We can see that the third component computes the Lévy area defined by the Wiener process.

Using the Euler-Maruyama scheme we can approximate this solution as

\[\begin{aligned} Y^1_{n+1} &= Y^1_{n} + \Delta W^1_n \\ Y^2_{n+1} &= Y^2_{n} + \Delta W^2_n \\ Y^3_{n+1} &= Y^3_{n} + Y^1_{n} \cdot \Delta W^2_n \end{aligned}\]

whereas the Milstein scheme takes the following form

\[\begin{aligned} Z^1_{n+1} &= Z^1_{n} + \Delta W^1_n \\ Z^2_{n+1} &= Z^2_{n} + \Delta W^2_n \\ Z^3_{n+1} &= Z^3_{n} + Z^1_{n} \cdot \Delta W^2_n + \int_{t_n}^{t_{n+1}}\int_{t_n}^s\mathrm{d}W^1_r\mathrm{d}W^2_s \,. \end{aligned}\]

The following example shows how to implement these two schemes. We determine the optimal algorithm first, so it does not have to be recomputed every iteration.

using LevyArea
using Plots

T = 1
N = 100
Δt = T/N
Y₀ = Z₀ = [0.0,0.0,0.0]

Y = zeros(3,N+1)
Z = zeros(3,N+1)
Y[:,1] .= Y₀
Z[:,1] .= Z₀

# which algorithm is optimal for a two-dimensional
# Wiener process and the chosen stepsize
alg = optimal_algorithm(2, Δt)

for n = 1:N
    # simulate increment and iterated integral
    ΔW = sqrt(Δt)*randn(2)
    II = iterated_integrals(ΔW, Δt; alg=alg)

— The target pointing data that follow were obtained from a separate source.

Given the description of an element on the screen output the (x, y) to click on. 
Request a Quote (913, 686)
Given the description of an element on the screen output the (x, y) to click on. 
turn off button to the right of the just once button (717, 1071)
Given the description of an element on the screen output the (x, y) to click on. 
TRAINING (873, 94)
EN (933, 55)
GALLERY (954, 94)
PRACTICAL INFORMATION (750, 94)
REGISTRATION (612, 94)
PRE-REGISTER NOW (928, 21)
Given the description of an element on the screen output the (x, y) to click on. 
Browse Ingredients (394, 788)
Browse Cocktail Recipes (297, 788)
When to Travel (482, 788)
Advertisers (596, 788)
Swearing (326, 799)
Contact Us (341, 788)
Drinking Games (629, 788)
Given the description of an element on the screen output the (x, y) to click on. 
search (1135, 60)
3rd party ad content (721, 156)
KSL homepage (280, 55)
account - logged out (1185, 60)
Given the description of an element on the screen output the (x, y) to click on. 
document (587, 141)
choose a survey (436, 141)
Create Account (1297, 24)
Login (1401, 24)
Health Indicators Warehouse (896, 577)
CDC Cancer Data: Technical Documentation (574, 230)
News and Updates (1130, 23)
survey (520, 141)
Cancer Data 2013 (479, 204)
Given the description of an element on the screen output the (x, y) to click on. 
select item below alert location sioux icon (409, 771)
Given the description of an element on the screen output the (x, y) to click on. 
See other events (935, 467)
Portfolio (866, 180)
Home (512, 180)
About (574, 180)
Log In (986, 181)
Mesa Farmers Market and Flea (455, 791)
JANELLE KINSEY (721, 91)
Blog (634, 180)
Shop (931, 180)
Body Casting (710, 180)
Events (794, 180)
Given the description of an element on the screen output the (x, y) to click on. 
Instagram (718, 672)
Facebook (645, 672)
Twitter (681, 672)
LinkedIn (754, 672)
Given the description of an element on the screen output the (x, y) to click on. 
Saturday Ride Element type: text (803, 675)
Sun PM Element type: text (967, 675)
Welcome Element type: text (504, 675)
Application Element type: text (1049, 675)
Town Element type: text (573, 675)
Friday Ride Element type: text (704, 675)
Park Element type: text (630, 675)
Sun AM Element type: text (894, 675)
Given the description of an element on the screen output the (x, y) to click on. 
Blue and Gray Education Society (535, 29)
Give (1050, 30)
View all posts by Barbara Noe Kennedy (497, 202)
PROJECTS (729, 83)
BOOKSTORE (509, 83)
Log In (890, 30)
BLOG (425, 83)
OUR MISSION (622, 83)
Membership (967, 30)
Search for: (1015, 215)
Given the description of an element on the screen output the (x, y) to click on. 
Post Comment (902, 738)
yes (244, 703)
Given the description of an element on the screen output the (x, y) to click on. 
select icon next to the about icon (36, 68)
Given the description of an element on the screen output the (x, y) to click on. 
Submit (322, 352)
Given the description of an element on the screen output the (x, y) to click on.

    # Euler-Maruyama scheme
    Y[1,n+1] = Y[1,n] + ΔW[1]
    Y[2,n+1] = Y[2,n] + ΔW[2]
    Y[3,n+1] = Y[3,n] + Y[1,n]*ΔW[2]

    # Milstein scheme
    Z[1,n+1] = Z[1,n] + ΔW[1]
    Z[2,n+1] = Z[2,n] + ΔW[2]
    Z[3,n+1] = Z[3,n] + Z[1,n]*ΔW[2] + II[1,2]
end

p_WP = plot(0:Δt:T, Y[1:2,:]', label=["\$X^1\$" "\$X^2\$"], title="Wiener process", legend=:topleft)
p_LA = plot(0:Δt:T, Y[3,:], label="Euler-Maruyama", title="Lévy area", legend=:topleft)
plot!(p_LA, 0:Δt:T, Z[3,:], label="Milstein")

plot(p_WP, p_LA, layout=@layout [a; b])

The upper plot shows the first two components of the solution, which are the same for both schemes. The lower plot then shows the different approximations of the Lévy area (third component of the solution).